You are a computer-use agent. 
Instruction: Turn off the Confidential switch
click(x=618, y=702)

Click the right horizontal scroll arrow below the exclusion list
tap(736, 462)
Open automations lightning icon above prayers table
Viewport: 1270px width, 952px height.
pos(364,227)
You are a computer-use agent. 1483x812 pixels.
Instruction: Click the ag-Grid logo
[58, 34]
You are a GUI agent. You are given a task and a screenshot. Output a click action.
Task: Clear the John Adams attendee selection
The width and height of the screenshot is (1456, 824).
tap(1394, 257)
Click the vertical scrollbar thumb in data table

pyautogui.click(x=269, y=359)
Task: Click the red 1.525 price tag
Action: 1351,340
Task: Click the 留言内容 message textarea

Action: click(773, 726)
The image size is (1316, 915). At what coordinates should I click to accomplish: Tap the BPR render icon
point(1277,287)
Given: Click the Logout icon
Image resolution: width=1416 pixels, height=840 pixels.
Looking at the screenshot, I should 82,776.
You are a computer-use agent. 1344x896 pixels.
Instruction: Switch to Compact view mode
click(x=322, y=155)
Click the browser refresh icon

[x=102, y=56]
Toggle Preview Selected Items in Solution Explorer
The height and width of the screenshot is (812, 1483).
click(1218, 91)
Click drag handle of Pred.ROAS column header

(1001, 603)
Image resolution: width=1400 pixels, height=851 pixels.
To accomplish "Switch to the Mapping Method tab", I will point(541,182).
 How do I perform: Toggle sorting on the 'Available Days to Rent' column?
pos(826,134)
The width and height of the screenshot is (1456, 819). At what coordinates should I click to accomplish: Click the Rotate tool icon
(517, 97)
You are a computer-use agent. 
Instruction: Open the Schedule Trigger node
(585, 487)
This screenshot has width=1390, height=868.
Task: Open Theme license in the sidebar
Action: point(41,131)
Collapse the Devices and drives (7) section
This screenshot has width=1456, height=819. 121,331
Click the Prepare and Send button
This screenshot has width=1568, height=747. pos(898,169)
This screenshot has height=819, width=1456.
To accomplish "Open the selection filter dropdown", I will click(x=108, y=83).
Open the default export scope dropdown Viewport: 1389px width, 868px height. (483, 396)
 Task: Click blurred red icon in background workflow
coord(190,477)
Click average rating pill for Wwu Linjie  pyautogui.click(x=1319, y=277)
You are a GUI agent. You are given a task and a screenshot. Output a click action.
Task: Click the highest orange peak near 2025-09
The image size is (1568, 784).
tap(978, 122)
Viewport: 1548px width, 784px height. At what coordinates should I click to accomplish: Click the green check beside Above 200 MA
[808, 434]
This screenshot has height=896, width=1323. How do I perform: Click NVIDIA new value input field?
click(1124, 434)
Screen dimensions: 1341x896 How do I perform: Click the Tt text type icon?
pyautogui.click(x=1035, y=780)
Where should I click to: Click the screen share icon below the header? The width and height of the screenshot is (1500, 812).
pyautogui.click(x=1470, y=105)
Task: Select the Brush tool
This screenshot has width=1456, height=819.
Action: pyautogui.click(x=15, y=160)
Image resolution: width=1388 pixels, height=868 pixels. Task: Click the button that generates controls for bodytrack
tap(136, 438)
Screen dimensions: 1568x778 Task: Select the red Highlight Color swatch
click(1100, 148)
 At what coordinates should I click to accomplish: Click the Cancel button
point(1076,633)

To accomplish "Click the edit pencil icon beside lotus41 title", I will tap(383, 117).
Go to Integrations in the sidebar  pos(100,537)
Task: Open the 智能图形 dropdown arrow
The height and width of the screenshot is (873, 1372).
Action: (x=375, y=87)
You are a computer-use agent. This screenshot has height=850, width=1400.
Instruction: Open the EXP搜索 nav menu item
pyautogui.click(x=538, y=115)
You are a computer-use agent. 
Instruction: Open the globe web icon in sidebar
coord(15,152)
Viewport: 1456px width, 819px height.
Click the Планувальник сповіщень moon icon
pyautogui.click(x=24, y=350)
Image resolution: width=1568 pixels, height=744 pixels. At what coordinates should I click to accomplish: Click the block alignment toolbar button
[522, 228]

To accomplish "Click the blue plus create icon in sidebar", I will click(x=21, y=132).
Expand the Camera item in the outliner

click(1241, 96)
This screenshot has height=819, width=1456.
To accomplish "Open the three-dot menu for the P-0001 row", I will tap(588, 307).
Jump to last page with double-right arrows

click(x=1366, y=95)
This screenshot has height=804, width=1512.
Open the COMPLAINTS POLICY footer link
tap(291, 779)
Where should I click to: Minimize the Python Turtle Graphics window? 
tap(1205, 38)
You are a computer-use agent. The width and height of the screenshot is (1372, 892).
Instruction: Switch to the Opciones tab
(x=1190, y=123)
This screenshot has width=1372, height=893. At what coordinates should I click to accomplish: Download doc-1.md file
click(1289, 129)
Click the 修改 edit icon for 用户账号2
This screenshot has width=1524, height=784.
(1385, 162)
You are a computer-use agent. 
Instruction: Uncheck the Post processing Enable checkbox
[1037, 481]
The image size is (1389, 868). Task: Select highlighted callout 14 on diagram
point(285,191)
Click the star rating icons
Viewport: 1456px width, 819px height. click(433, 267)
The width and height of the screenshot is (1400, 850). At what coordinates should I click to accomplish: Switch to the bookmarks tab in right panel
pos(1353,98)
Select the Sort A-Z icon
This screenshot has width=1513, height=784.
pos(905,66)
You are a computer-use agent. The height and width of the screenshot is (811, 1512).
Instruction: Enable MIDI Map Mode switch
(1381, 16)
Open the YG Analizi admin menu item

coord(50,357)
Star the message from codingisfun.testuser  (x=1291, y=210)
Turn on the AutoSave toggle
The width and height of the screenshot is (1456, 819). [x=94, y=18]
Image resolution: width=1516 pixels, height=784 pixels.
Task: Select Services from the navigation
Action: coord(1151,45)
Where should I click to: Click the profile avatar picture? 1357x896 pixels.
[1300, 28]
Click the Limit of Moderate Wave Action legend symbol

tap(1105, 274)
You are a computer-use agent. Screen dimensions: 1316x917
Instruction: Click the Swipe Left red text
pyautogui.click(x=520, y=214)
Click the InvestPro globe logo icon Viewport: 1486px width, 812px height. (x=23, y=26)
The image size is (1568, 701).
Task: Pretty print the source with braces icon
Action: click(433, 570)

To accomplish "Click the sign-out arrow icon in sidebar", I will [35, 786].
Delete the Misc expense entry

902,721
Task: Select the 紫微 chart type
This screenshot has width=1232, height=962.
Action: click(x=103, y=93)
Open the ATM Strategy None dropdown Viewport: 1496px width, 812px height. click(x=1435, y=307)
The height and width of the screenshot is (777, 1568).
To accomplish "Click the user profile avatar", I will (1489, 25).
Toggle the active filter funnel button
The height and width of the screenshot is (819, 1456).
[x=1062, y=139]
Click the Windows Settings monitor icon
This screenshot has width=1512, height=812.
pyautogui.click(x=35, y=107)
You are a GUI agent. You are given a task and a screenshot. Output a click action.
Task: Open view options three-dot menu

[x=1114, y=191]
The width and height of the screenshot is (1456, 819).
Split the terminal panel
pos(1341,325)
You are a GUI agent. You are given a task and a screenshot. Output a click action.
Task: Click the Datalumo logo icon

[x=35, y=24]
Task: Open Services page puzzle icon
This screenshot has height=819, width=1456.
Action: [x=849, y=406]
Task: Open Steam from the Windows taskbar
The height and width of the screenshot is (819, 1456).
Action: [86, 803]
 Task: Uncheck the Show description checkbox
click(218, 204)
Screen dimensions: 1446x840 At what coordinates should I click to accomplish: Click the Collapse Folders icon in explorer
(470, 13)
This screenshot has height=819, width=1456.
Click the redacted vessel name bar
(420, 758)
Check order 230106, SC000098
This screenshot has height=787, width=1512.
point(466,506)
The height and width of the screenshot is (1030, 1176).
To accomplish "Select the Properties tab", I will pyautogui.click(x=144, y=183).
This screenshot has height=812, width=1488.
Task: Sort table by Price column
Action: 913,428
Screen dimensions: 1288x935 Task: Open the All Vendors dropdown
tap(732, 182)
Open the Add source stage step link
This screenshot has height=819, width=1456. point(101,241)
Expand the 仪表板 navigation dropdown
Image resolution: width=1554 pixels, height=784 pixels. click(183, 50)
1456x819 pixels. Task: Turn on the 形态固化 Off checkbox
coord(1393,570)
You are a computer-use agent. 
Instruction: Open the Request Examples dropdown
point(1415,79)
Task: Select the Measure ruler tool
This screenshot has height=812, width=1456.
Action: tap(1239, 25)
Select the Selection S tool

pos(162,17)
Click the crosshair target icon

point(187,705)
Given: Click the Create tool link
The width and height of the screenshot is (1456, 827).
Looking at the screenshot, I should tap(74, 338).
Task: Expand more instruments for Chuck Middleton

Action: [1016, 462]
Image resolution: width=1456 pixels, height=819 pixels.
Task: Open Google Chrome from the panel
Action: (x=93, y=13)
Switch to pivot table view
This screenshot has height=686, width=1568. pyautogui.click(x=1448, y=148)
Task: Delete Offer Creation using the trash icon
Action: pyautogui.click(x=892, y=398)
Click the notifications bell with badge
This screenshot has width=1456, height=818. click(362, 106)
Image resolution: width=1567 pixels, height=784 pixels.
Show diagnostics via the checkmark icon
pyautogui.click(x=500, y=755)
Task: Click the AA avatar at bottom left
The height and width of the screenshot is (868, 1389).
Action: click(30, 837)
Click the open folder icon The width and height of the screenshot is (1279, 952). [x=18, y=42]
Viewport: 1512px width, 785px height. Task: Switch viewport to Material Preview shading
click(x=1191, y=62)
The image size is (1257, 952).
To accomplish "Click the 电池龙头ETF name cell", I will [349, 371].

--- --- ---

## What is needed
In the listing above, find the line with "Click the Планувальник сповіщень moon icon" and the line with "You are a computer-use agent. Screen", then reproduce both and every line between them exactly.

## Result of this exercise
Click the Планувальник сповіщень moon icon
pyautogui.click(x=24, y=350)
Image resolution: width=1568 pixels, height=744 pixels. At what coordinates should I click to accomplish: Click the block alignment toolbar button
[522, 228]

To accomplish "Click the blue plus create icon in sidebar", I will click(x=21, y=132).
Expand the Camera item in the outliner

click(1241, 96)
This screenshot has height=819, width=1456.
To accomplish "Open the three-dot menu for the P-0001 row", I will tap(588, 307).
Jump to last page with double-right arrows

click(x=1366, y=95)
This screenshot has height=804, width=1512.
Open the COMPLAINTS POLICY footer link
tap(291, 779)
Where should I click to: Minimize the Python Turtle Graphics window? 
tap(1205, 38)
You are a computer-use agent. The width and height of the screenshot is (1372, 892).
Instruction: Switch to the Opciones tab
(x=1190, y=123)
This screenshot has width=1372, height=893. At what coordinates should I click to accomplish: Download doc-1.md file
click(1289, 129)
Click the 修改 edit icon for 用户账号2
This screenshot has width=1524, height=784.
(1385, 162)
You are a computer-use agent. 
Instruction: Uncheck the Post processing Enable checkbox
[1037, 481]
The image size is (1389, 868). Task: Select highlighted callout 14 on diagram
point(285,191)
Click the star rating icons
Viewport: 1456px width, 819px height. click(433, 267)
The width and height of the screenshot is (1400, 850). At what coordinates should I click to accomplish: Switch to the bookmarks tab in right panel
pos(1353,98)
Select the Sort A-Z icon
This screenshot has width=1513, height=784.
pos(905,66)
You are a computer-use agent. The height and width of the screenshot is (811, 1512).
Instruction: Enable MIDI Map Mode switch
(1381, 16)
Open the YG Analizi admin menu item

coord(50,357)
Star the message from codingisfun.testuser  (x=1291, y=210)
Turn on the AutoSave toggle
The width and height of the screenshot is (1456, 819). [x=94, y=18]
Image resolution: width=1516 pixels, height=784 pixels.
Task: Select Services from the navigation
Action: coord(1151,45)
Where should I click to: Click the profile avatar picture? 1357x896 pixels.
[1300, 28]
Click the Limit of Moderate Wave Action legend symbol

tap(1105, 274)
You are a computer-use agent. Screen dimensions: 1316x917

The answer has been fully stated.